Your output should be the line that contains "Instruction: Click the" and all lines after it in the records, retyped exactly through the last one.

(Stored data)
════════════════
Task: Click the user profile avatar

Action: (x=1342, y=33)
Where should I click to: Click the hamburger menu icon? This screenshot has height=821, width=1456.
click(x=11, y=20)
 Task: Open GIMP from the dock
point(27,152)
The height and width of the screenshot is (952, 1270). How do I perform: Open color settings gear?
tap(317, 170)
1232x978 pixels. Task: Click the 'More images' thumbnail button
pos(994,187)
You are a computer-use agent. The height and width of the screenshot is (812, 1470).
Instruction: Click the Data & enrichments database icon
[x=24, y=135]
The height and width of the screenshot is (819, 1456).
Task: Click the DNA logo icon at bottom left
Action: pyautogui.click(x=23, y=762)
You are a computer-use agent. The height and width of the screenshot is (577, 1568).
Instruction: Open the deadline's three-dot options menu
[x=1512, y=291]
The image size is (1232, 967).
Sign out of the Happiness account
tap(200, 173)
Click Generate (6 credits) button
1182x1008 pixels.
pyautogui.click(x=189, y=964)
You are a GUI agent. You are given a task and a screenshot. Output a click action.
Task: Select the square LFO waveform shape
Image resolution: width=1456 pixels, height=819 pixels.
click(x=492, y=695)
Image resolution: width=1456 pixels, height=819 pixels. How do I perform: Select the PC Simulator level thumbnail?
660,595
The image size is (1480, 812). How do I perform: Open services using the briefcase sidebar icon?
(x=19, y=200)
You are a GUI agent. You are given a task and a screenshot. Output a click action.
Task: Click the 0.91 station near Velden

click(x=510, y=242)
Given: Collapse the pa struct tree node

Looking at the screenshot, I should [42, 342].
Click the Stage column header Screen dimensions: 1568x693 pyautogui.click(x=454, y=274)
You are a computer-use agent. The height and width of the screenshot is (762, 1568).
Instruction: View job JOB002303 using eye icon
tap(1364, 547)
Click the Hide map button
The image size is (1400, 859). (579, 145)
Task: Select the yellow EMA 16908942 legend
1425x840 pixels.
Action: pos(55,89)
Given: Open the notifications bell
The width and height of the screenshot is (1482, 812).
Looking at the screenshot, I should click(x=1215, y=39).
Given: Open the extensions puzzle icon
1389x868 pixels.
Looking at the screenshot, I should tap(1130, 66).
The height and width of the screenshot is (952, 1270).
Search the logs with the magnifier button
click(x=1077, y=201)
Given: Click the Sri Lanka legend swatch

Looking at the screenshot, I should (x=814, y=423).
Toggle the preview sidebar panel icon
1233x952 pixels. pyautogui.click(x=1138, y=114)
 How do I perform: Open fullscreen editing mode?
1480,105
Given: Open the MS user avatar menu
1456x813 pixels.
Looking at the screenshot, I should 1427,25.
════════════════
## Output of the task:
Instruction: Click the Data & enrichments database icon
[x=24, y=135]
The height and width of the screenshot is (819, 1456).
Task: Click the DNA logo icon at bottom left
Action: pyautogui.click(x=23, y=762)
You are a computer-use agent. The height and width of the screenshot is (577, 1568).
Instruction: Open the deadline's three-dot options menu
[x=1512, y=291]
The image size is (1232, 967).
Sign out of the Happiness account
tap(200, 173)
Click Generate (6 credits) button
1182x1008 pixels.
pyautogui.click(x=189, y=964)
You are a GUI agent. You are given a task and a screenshot. Output a click action.
Task: Select the square LFO waveform shape
Image resolution: width=1456 pixels, height=819 pixels.
click(x=492, y=695)
Image resolution: width=1456 pixels, height=819 pixels. How do I perform: Select the PC Simulator level thumbnail?
660,595
The image size is (1480, 812). How do I perform: Open services using the briefcase sidebar icon?
(x=19, y=200)
You are a GUI agent. You are given a task and a screenshot. Output a click action.
Task: Click the 0.91 station near Velden

click(x=510, y=242)
Given: Collapse the pa struct tree node

Looking at the screenshot, I should [42, 342].
Click the Stage column header Screen dimensions: 1568x693 pyautogui.click(x=454, y=274)
You are a computer-use agent. The height and width of the screenshot is (762, 1568).
Instruction: View job JOB002303 using eye icon
tap(1364, 547)
Click the Hide map button
The image size is (1400, 859). (579, 145)
Task: Select the yellow EMA 16908942 legend
1425x840 pixels.
Action: pos(55,89)
Given: Open the notifications bell
The width and height of the screenshot is (1482, 812).
Looking at the screenshot, I should click(x=1215, y=39).
Given: Open the extensions puzzle icon
1389x868 pixels.
Looking at the screenshot, I should tap(1130, 66).
The height and width of the screenshot is (952, 1270).
Search the logs with the magnifier button
click(x=1077, y=201)
Given: Click the Sri Lanka legend swatch

Looking at the screenshot, I should (x=814, y=423).
Toggle the preview sidebar panel icon
1233x952 pixels. pyautogui.click(x=1138, y=114)
 How do I perform: Open fullscreen editing mode?
1480,105
Given: Open the MS user avatar menu
1456x813 pixels.
Looking at the screenshot, I should 1427,25.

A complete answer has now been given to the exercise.